Dinamarqueses releem ‘A sagração da Primavera’

1.4.2015  |  por Maria Eugênia de Menezes

Foto de capa: Alina Fejzo

Com espaço de relevo na grade do Festival de Curitiba, os espetáculos internacionais selecionados desdobram-se para mirar diversas manifestações de poder. No caso do espanhol A house in Asia, a abordagem é mais direta, observando a caçada norte-americana ao terrorista Bin Laden. As situações de demonstração de força e opressão, contudo, podem adquirir formas muito mais veladas. E complicadas de serem debatidas às claras, como demonstra a criação Double rite, apresentada no Teatro Guairinha no fim de semana.

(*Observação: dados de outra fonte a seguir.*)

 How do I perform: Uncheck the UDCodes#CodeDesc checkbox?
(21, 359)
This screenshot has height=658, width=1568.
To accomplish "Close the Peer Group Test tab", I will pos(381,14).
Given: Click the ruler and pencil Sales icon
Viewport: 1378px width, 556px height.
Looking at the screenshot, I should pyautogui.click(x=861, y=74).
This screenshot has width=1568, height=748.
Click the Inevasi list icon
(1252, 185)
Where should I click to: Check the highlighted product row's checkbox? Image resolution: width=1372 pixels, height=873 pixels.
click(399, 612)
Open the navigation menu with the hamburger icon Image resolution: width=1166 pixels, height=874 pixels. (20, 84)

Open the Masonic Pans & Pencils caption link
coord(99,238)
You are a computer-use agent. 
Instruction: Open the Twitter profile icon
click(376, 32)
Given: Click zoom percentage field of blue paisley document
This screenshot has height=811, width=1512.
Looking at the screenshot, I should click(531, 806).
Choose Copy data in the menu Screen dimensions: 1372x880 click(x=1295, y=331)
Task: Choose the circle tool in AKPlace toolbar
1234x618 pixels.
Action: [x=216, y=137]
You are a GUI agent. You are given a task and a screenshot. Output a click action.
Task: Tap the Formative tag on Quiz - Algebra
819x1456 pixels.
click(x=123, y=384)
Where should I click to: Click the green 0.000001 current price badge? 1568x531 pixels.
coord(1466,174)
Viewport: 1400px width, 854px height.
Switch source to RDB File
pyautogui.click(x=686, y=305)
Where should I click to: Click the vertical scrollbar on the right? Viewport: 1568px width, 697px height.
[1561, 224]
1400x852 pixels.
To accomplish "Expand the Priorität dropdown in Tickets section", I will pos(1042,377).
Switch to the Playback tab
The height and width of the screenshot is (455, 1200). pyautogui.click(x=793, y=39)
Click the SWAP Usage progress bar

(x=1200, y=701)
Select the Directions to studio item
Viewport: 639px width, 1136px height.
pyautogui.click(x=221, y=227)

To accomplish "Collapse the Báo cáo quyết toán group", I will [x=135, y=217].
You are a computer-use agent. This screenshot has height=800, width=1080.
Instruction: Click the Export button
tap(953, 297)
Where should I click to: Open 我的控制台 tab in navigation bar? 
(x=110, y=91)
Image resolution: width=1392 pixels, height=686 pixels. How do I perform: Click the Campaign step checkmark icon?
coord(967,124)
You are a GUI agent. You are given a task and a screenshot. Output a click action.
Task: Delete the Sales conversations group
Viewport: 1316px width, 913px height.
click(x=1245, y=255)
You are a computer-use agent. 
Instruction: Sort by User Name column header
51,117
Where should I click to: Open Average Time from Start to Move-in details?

Trabalho da companhia de dança dinamarquesa Granhøj Dans, o título inspira-se em A sagração da primavera, de Igor Stravinski, para olhar para a descoberta da sexualidade em homens e mulheres. Mais do que fenômeno físico, o rito de passagem é observado como acontecimento social, amparado e cerceado pelas expectativas de quem está em volta.

Entre a dança e o teatro, a criação do coreógrafo Palle Granhøj está dividida em duas partes: Rite of spring – Extended e Rose: rite of spring – Extended 2. Na primeira, apenas homens sobem à cena. Na segunda, só há mulheres e três pianos. “São duas obras diferentes: a masculina, criada há um ano e meio, e a feminina, mais recente. Portanto, é a primeira vez que nos apresentamos juntos”, diz Palle Granhøj, responsável também pela direção.

A nudez dos intérpretes – tanto masculinos quanto femininos – é um aspecto que garante unidade às duas partes. Mas não o único.

A brutalidade dos rituais de iniciação sexual permeia os universos de homens e mulheres. Ideias preconcebidas em relação aos papéis que cada um dos gêneros deve ocupar também são denominador comum.

O ritmo irregular e convulsionado da composição musical conduz as duas partes da obra. O balé criado por Stravinski foi inicialmente coreografado por Vaslav Nijinsky, em 1913. Agora, as dissonâncias e assimetrias da música dão ensejo a uma coreografia que despreza qualquer laivo apolíneo para mostrar-se suja. O uso de refletores de luz branca, os figurinos sem acabamento, a movimentação nada virtuosística.

Atrapalha o desenvolvimento da proposta, contudo, seu apego excessivo a uma estrutura narrativa. Como se não contivesse o ímpeto de descrever o que o espectador presencia no palco.

.:. A repórter viajou a convite da organização do Festival de Teatro de Curitiba.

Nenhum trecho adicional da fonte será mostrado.